PASTE: Physics-Aware Scattering Topology Embedding Framework for SAR Object Detection

Abstract

Current deep learning-based object detection for Synthetic Aperture Radar (SAR) imagery mainly adopts optical image methods, treating targets as texture patches while ignoring inherent electromagnetic scattering mechanisms. Though scattering points have been studied to boost detection performance, most methods still rely on amplitude-based statistical models. Some approaches introduce frequency-domain information for scattering center extraction, but they suffer from high computation cost and poor compatibility with diverse datasets. Thus, effectively embedding scattering topological information into modern detection frameworks remains challenging. To solve these problems, this paper proposes the Physics-Aware Scattering Topology Embedding Framework (PASTE), a novel closed-loop architecture for comprehensive scattering prior integration. By building the full pipeline from topology generation, injection to joint supervision, PASTE elegantly integrates scattering physics into modern SAR detectors. Specifically, it designs a scattering keypoint generation and automatic annotation scheme based on the Attributed Scattering Center (ASC) model to produce scalable and physically consistent priors. A scattering topology injection module guides multi-scale feature learning, and a scattering prior supervision strategy constrains network optimization by aligning predictions with scattering center distributions. Experiments on real datasets show that PASTE is compatible with various detectors and brings relative mAP gains of 2.9% to 11.3% over baselines with acceptable computation overhead. Visualization of scattering maps verifies that PASTE successfully embeds scattering topological priors into feature space, clearly distinguishing target and background scattering regions, thus providing strong interpretability for results.

Figures (10)

• Figure 1: Optical (top) and SAR (bottom) images of the same terminal area in Changi Airport.
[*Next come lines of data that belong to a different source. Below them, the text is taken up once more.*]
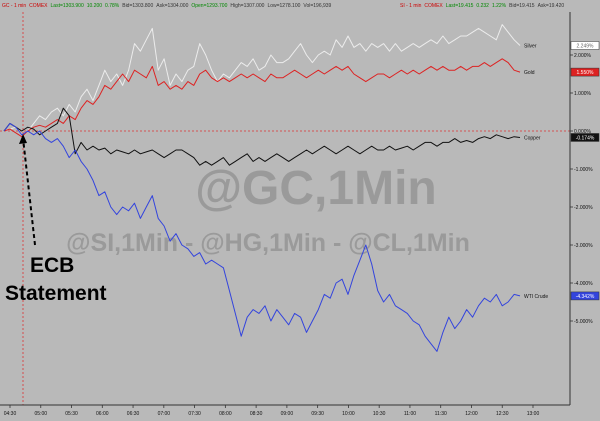 The image size is (600, 421). What do you see at coordinates (172, 6) in the screenshot?
I see `gold-quote-field-6: Ask=1304.000` at bounding box center [172, 6].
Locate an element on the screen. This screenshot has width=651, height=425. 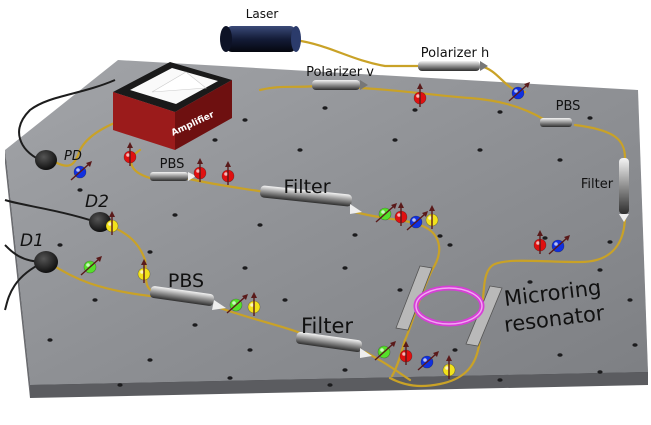
filter-middle-label: Filter is located at coordinates (306, 187).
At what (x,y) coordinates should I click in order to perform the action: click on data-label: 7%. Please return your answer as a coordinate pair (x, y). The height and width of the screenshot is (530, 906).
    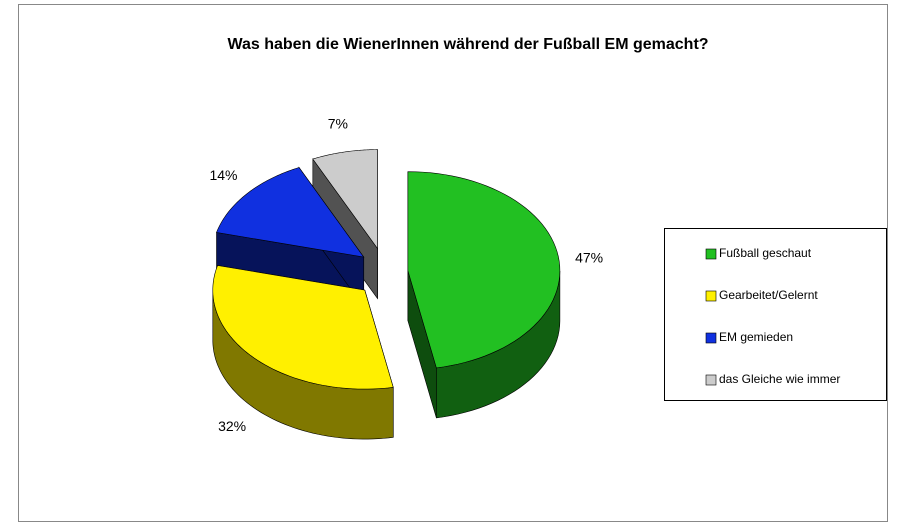
    Looking at the image, I should click on (338, 123).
The right side of the figure highlights the same aircraft target using a red region and yellow dashed lines, respectively. It can be observed that the aircraft target appears as a continuous region in the optical image, whereas it is characterized by discrete bright patches in the SAR image.
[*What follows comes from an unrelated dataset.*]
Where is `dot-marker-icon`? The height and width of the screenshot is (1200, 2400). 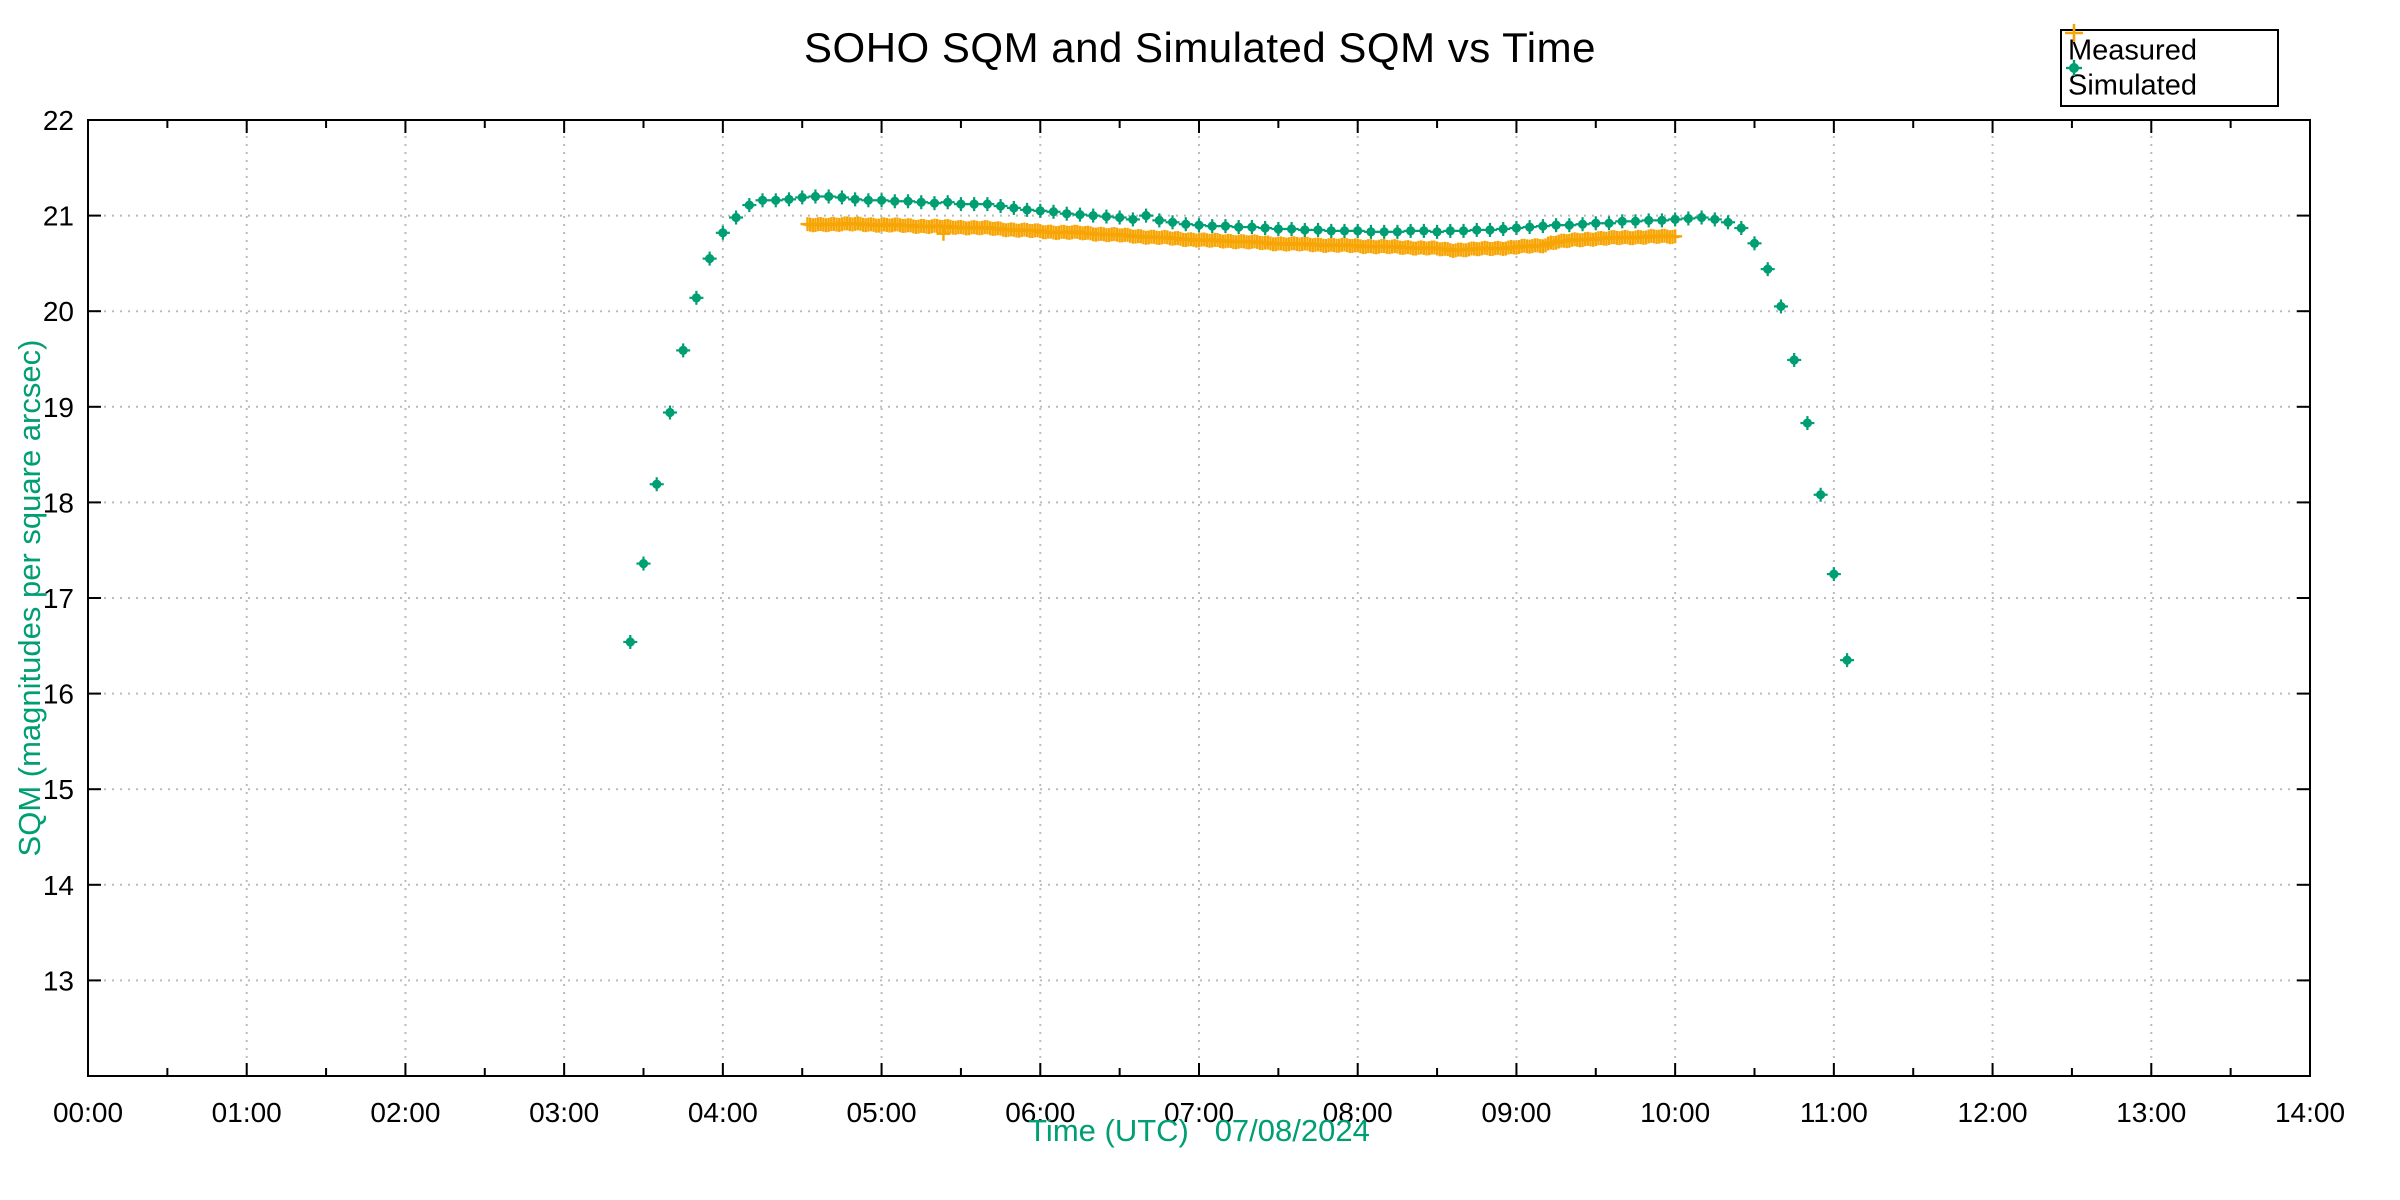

• Figure 2: The overview architecture of the proposed PASTE that consists of three components: Generation, Supervision, and Injection. During training, the Scattering Keypoints Automatic Annotation (SKAA) for "Generation" automatically generates scattering keypoints and forms extended annotation files that are fully compatible with the standard detection training pipeline. Then Scattering Prior Supervision Strategy (SPSS) for “Supervision” aligns the generated keypoints at the image scale and supervises the scattering map prediction network within the Scattering Topology Injection Module (STIM), guiding it to learn the scattering topology prior and predict target scattering regions. During inference, STIM for "Injection" implicitly encodes the learned scattering topology prior and can directly predict the scattering map from the input image without the involvement of SKAA and SPSS, enabling feature fusion with existing detectors.
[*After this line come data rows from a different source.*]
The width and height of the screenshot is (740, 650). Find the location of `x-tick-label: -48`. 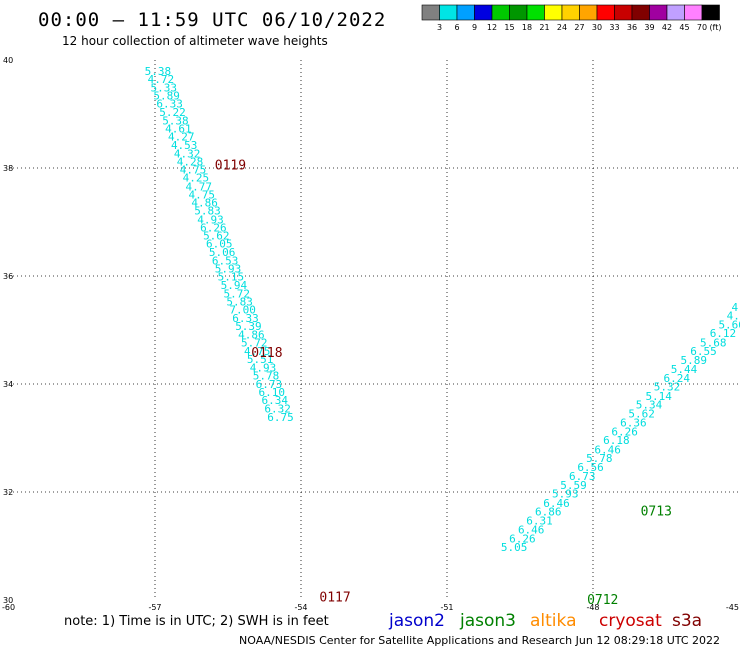

x-tick-label: -48 is located at coordinates (592, 608).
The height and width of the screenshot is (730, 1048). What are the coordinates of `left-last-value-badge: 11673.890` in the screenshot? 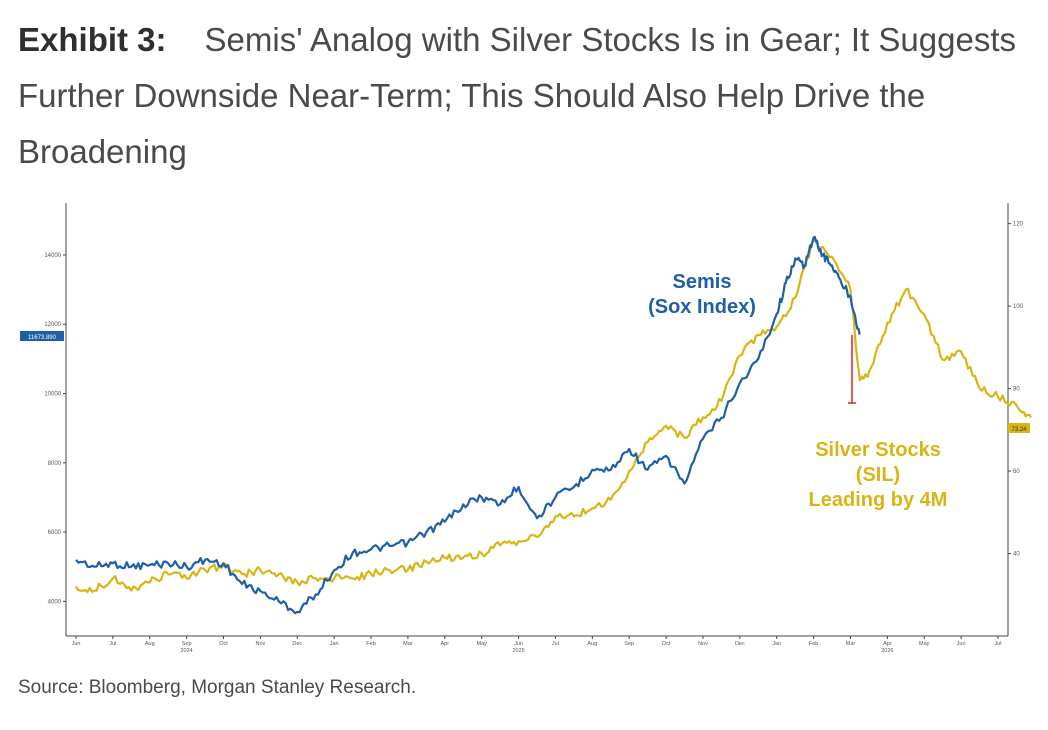 It's located at (42, 336).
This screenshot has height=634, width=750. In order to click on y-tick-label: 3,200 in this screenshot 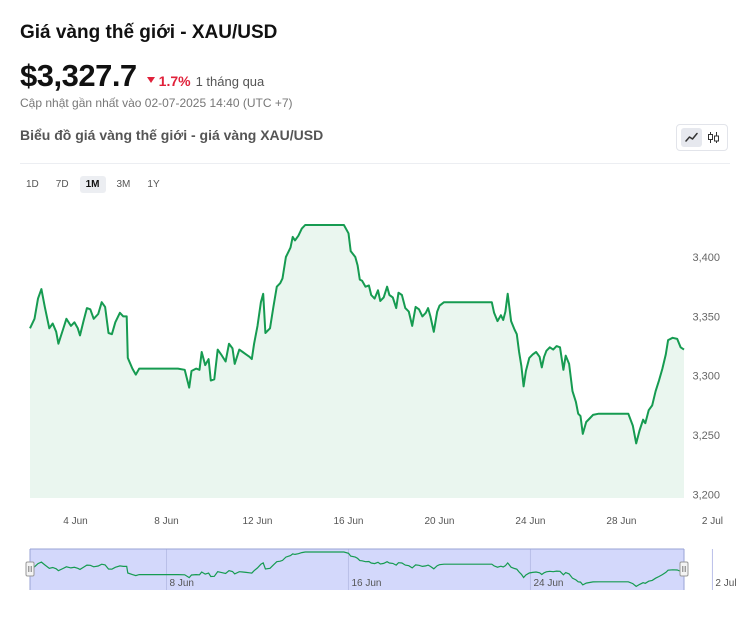, I will do `click(706, 495)`.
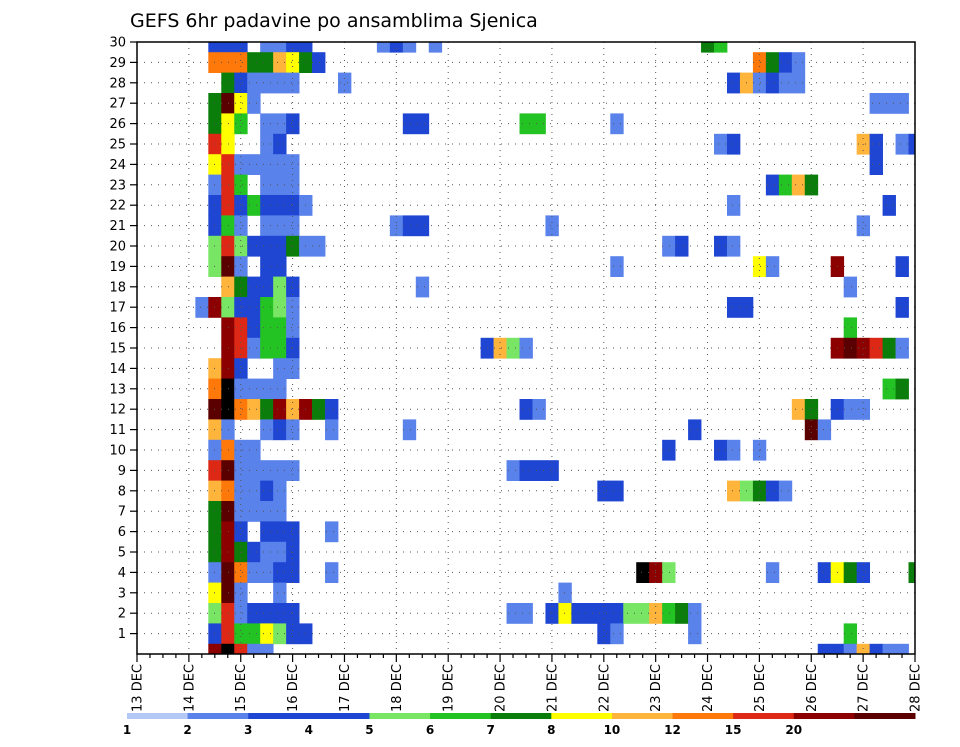 This screenshot has height=747, width=960. I want to click on y-tick-label: 17, so click(118, 308).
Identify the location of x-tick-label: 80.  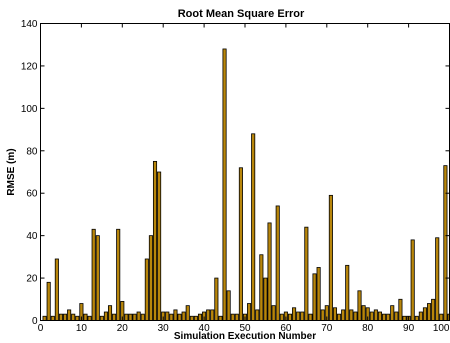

• Figure 3: Workflow of the SKAA method
• Figure 4: Diagram of spatial scattering map prediction network and fusion flow
• Figure 5: Visualization of scattering keypoints for representative classes in the FAIR-CSAR training set. The first row shows examples from major aircraft categories, while the second row illustrates keypoint patterns of representative ship categories. All automatically generated scattering keypoints are marked with red dots in the figure.